A poeta Adelaide Ivánova fez uma participação contundente na série “Fruto Estranho”, que abriu a mesa “Kanguei no maiki – Peguei no microfone”. A pernambucana leu texto de sua autoria, uma costura asfixiante de histórias de feminicídio, tanto recentes quanto egressas da ditadura militar. Os autores convidados da mesa, Maria Valéria Rezende e Luaty Beirão, são também ativistas e resistiram – por meio da palavra – a experiências de encarceramento e a regimes autoritários. “Na prisão não temos com quem conversar, a escrita era meu desabafo”, relatou o autor angolano.

 

Na contramão da autoficção, um gênero tão já tão característico da contemporaneidade, o islandês Sjón e o carioca Alberto Mussa traçaram uma ponte entre o Rio e Reykjavík na mesa “Mar de histórias”. O autor nórdico pontuou que nunca sentiu necessidade de contar a própria história: “É possível ser bastante autobiográfico sem falar de si mesmo no texto […] A máscara fala mais de uma pessoa do que o rosto que está por trás dela”. Em comum, os dois autores carregam também a grande importância que atribuem à mitologia – via tradição oral nórdica no caso de Sjón, e Mussa, por meio da matriz afro-brasileira.

 

À noite, o Auditório da Matriz foi palco do encontro entre a jornalista argentina Leila Guerriero e o escritor francês Patrick Deville, sob mediação do editor Paulo Roberto Pires. Criação, partitura, realidade e ficção pautaram o debate durante a mesa “Trótski nos trópicos”. Aficionada como é por contar a realidade, Leila diz ver na forma e na estrutura das frases possibilidades de criação, de subjetividade. “A gente se submete a cada coisa…tem que lutar contra o cansaço físico e o tédio”, afirmou a jornalista, sobre a sua profissão. André Vallias abriu a mesa, como parte da série “Frutos estranho”, com a videoarte “Moteto”, combinando sons e imagens de textos de Lima Barreto a vinte pseudônimos do Autor Homenageado.

 

encerramento da noite ficou por conta dos colecionadores de prêmios Marlon James, jamaicano radicado em Minnesota, e Paul Beatty, californiano residente em Nova York, com um debate especialmente frutífero.

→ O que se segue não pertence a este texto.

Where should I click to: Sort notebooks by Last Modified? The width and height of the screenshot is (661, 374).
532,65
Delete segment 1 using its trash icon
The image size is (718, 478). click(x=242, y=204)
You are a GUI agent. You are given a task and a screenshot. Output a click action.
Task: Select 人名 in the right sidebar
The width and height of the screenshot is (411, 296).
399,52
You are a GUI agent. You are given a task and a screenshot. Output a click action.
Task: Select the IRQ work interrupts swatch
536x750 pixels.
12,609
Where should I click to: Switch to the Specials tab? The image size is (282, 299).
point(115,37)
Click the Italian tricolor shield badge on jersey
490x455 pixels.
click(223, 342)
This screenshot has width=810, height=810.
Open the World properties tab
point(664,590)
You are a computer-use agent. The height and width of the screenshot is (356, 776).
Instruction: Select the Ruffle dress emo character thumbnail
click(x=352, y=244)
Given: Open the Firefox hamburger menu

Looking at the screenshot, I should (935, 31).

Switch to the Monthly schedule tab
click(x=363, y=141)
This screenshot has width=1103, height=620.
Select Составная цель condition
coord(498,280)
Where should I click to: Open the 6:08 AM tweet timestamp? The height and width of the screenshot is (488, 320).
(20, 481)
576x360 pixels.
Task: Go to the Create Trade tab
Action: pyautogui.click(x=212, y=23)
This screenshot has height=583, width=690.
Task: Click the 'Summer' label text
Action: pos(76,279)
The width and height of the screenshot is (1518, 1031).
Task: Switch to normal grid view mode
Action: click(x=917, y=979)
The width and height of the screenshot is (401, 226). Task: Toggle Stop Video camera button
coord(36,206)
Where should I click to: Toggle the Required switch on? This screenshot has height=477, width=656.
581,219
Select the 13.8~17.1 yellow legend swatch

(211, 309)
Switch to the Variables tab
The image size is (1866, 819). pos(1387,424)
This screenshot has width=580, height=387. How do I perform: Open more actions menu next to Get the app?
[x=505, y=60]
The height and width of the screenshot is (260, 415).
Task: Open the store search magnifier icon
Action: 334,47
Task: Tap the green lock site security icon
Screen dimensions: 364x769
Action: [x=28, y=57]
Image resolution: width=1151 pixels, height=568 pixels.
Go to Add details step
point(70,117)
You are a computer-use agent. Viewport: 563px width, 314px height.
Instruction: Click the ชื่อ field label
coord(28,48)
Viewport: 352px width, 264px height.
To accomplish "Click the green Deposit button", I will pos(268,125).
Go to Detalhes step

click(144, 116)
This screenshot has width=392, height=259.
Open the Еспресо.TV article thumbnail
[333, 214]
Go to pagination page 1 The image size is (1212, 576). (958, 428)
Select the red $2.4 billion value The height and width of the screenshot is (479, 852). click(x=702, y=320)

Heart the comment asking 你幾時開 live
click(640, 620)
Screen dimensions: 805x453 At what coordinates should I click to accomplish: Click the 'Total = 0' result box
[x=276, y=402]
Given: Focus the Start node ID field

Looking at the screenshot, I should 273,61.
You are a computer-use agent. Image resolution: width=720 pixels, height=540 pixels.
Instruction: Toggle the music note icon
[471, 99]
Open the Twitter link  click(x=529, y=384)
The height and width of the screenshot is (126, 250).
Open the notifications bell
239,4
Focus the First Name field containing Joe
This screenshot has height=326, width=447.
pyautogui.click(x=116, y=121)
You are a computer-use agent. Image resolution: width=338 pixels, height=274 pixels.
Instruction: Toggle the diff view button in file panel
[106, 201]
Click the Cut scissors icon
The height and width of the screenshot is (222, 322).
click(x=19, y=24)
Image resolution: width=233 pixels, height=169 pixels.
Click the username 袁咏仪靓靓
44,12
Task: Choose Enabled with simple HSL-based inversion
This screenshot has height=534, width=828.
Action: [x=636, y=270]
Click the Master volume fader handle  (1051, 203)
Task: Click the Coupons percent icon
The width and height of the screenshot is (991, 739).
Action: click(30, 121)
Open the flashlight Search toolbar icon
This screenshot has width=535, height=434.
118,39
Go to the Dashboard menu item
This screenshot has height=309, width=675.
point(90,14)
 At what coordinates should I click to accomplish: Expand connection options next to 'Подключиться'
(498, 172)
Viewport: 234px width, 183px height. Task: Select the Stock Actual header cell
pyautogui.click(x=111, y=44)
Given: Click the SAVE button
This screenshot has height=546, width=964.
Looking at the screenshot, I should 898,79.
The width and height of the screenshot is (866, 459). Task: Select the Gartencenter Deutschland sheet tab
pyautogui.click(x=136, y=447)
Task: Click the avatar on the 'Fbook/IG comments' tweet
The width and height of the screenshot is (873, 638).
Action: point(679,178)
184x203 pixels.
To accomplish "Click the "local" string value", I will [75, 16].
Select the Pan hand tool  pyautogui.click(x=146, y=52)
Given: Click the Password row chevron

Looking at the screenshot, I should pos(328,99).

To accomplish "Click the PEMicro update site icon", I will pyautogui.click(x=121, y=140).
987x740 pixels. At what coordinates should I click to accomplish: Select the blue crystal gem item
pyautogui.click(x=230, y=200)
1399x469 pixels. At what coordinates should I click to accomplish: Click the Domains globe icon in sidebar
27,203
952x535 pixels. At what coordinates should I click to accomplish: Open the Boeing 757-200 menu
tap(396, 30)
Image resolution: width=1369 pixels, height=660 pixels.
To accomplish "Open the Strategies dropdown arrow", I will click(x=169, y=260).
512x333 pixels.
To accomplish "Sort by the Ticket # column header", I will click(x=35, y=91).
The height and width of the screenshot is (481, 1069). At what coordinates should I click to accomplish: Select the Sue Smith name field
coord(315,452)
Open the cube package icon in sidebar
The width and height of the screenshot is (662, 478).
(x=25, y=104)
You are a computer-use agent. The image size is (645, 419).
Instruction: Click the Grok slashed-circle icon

Juntos no Auditório da Matriz, os dois autores negros percorreram influências musicais, televisivas e literárias – de Led Zeppelin a Gay Talese, de Os Batutinhas a Mark Twain – para traçar um panorama dos dias atuais, incluindo-se aí a questão racial. “As pessoas me perguntam: alguém não negro poderia ter escrito seu livro? E eu respondo: nenhum outro ser humano poderia ter escrito meu livro”, arrematou Paul, vencedor do Man Booker Prize – mesma honra concedida a Marlon.